Excerpts from a dataset
++++++++++
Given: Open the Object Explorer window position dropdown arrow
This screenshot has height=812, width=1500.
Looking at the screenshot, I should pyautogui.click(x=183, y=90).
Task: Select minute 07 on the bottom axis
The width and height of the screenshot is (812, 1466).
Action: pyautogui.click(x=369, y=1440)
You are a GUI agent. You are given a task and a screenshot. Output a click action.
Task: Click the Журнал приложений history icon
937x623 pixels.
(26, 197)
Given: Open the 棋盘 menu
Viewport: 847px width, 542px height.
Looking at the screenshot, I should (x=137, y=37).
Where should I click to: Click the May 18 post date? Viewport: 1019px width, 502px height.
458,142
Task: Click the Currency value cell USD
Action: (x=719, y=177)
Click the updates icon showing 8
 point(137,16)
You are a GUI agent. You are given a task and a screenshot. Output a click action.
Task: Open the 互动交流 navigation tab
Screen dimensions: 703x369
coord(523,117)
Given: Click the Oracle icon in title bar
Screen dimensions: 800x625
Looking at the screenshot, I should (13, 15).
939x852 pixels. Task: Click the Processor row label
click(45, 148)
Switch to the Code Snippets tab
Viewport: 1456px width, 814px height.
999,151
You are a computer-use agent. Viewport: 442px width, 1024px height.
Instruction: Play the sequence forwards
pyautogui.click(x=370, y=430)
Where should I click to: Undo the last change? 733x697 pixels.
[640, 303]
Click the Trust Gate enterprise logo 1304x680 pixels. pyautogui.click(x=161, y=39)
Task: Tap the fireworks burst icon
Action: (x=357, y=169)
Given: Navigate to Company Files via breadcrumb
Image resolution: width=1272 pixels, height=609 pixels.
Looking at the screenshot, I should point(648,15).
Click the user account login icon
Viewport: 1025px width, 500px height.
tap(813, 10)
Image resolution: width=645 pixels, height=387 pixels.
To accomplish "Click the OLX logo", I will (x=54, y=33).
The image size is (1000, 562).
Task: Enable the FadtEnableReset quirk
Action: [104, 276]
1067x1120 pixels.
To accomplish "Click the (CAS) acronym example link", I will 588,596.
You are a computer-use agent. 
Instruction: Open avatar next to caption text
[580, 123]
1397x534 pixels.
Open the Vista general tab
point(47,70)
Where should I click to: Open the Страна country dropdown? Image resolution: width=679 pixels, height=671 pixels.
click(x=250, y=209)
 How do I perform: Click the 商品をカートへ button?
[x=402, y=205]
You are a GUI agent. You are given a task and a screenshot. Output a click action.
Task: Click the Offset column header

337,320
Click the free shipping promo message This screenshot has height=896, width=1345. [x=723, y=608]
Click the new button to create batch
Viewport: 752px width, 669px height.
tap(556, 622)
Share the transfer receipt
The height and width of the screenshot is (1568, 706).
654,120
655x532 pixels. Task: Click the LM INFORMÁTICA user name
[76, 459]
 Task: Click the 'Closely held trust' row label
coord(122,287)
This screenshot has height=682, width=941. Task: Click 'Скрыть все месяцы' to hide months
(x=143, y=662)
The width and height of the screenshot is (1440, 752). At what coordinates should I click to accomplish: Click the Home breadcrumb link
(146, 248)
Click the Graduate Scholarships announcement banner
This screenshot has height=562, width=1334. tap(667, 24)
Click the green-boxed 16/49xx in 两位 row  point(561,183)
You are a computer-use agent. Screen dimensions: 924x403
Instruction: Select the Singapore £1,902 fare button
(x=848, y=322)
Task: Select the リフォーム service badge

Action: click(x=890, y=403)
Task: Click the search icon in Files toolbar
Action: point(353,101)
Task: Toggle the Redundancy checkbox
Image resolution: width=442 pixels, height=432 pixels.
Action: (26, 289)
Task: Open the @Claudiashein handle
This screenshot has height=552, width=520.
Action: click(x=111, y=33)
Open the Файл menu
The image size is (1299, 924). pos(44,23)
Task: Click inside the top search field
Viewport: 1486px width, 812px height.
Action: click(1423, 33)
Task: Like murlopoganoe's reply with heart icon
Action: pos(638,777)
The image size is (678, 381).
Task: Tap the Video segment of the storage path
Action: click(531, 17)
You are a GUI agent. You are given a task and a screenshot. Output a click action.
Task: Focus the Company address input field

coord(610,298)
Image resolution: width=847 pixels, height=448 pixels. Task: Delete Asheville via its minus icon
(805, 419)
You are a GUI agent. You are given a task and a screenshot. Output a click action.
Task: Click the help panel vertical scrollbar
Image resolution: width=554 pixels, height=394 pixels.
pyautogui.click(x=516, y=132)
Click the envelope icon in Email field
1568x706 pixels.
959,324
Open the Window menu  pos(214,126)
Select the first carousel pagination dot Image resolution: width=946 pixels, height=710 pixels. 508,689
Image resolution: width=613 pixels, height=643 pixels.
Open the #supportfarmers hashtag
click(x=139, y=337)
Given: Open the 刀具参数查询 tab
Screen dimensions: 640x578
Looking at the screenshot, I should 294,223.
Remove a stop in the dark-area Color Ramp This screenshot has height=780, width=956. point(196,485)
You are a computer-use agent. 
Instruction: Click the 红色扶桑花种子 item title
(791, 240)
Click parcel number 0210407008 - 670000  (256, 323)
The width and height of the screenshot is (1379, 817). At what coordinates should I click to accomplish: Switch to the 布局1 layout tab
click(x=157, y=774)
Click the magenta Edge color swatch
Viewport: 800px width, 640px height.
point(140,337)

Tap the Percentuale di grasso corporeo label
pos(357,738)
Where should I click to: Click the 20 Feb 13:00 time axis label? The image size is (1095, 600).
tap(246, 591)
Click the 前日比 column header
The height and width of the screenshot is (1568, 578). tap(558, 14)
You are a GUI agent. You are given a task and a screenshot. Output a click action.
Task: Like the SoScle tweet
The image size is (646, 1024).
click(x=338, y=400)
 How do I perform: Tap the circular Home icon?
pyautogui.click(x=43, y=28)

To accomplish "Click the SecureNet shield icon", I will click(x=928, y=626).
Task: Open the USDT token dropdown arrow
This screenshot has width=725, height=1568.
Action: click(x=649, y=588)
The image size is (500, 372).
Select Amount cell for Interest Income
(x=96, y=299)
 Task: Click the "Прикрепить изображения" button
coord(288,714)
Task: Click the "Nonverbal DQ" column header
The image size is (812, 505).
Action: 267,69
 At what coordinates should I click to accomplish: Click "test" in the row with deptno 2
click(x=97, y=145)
++++++++++
## Problem to work on
In the entries, find the line containing "How do I perform: Tap" and output it and all remaining lines exactly.

## Written solution
 How do I perform: Tap the circular Home icon?
pyautogui.click(x=43, y=28)

To accomplish "Click the SecureNet shield icon", I will click(x=928, y=626).
Task: Open the USDT token dropdown arrow
This screenshot has width=725, height=1568.
Action: click(x=649, y=588)
The image size is (500, 372).
Select Amount cell for Interest Income
(x=96, y=299)
 Task: Click the "Прикрепить изображения" button
coord(288,714)
Task: Click the "Nonverbal DQ" column header
The image size is (812, 505).
Action: 267,69
 At what coordinates should I click to accomplish: Click "test" in the row with deptno 2
click(x=97, y=145)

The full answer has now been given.